◆ **The problem**:
Output only the entries, exactly as given, without the pictures.

[Pixel coordinate grounding data]
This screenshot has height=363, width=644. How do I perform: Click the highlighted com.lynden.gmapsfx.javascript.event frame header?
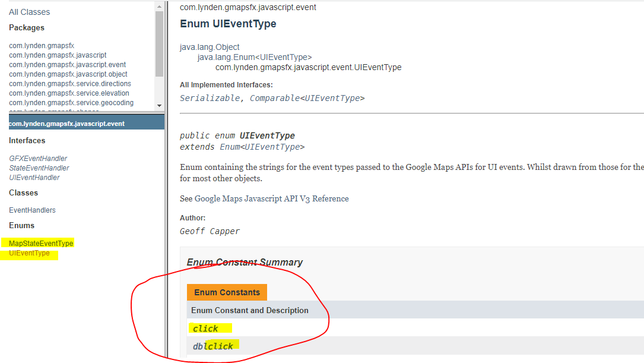click(66, 124)
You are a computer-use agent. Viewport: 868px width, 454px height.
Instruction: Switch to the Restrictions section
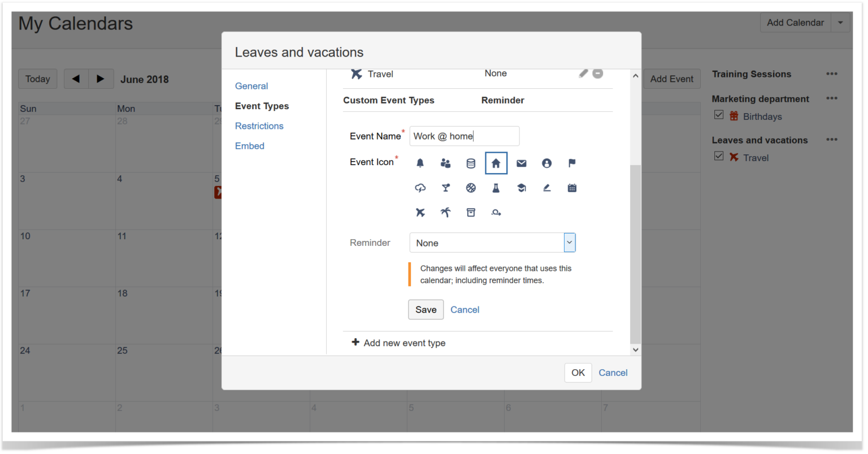pos(259,126)
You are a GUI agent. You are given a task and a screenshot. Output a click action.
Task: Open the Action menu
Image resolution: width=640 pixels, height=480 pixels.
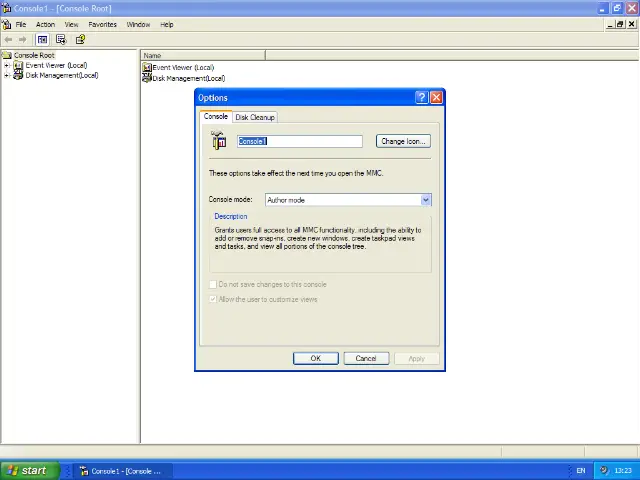click(x=45, y=24)
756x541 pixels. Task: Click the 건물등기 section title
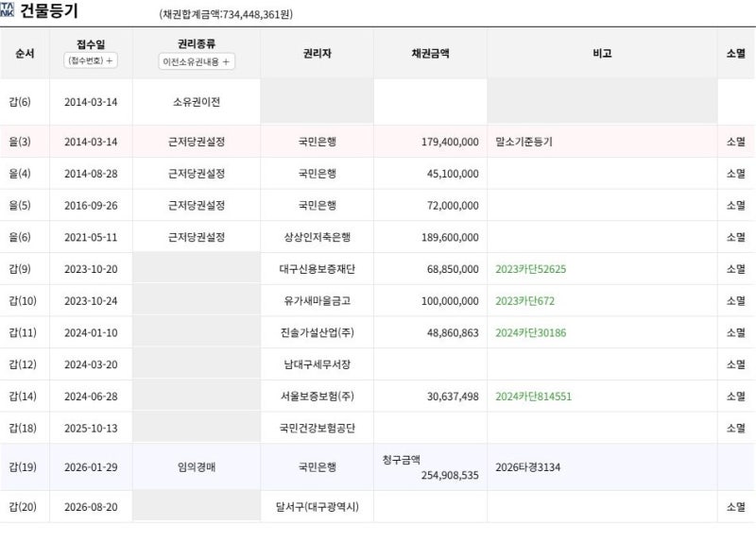[49, 10]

◆ **Output below**:
This screenshot has height=363, width=644. How do I perform: Click the highlighted com.lynden.gmapsfx.javascript.event frame header?
click(66, 124)
You are a computer-use agent. Viewport: 868px width, 454px height.
Instruction: Switch to the Restrictions section
pos(259,126)
You are a GUI agent. You are given a task and a screenshot. Output a click action.
Task: Open the Action menu
Image resolution: width=640 pixels, height=480 pixels.
click(x=45, y=24)
756x541 pixels. Task: Click the 건물등기 section title
[49, 10]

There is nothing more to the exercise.